What you should do → Should a line in the entries below contain "will", return that line.

Data entries:
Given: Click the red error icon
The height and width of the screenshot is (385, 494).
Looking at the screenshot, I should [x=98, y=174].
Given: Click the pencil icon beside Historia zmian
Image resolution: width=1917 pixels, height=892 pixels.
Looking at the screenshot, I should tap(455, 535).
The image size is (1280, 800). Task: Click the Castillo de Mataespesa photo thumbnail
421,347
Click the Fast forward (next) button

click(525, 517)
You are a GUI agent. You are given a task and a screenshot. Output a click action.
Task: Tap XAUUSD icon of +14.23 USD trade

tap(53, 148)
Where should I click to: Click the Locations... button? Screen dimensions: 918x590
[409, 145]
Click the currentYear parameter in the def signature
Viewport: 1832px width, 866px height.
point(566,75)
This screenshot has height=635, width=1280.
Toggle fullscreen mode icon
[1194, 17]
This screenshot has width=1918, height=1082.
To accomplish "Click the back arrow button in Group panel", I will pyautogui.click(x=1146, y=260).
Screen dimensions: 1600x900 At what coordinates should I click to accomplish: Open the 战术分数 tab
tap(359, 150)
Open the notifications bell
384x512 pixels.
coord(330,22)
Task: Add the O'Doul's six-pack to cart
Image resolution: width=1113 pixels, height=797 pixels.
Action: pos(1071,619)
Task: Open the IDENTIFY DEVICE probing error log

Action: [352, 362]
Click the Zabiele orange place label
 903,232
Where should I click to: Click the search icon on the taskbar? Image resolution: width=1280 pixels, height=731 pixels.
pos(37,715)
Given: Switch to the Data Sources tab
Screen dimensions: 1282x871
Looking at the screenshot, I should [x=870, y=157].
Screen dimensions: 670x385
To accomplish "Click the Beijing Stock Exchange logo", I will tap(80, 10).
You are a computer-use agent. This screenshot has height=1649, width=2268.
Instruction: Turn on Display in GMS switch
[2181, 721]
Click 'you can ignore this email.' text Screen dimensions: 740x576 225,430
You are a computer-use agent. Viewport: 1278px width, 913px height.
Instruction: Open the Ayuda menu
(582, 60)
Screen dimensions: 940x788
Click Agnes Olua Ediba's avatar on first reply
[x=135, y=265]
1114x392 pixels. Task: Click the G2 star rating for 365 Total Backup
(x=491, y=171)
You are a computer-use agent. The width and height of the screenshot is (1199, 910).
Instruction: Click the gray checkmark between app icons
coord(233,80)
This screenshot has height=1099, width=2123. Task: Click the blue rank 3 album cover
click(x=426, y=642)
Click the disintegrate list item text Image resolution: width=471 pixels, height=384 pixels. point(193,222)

Expected answer →
To accomplish "Click the back arrow button in Group panel", I will pyautogui.click(x=1146, y=260).
To accomplish "Click the Beijing Stock Exchange logo", I will tap(80, 10).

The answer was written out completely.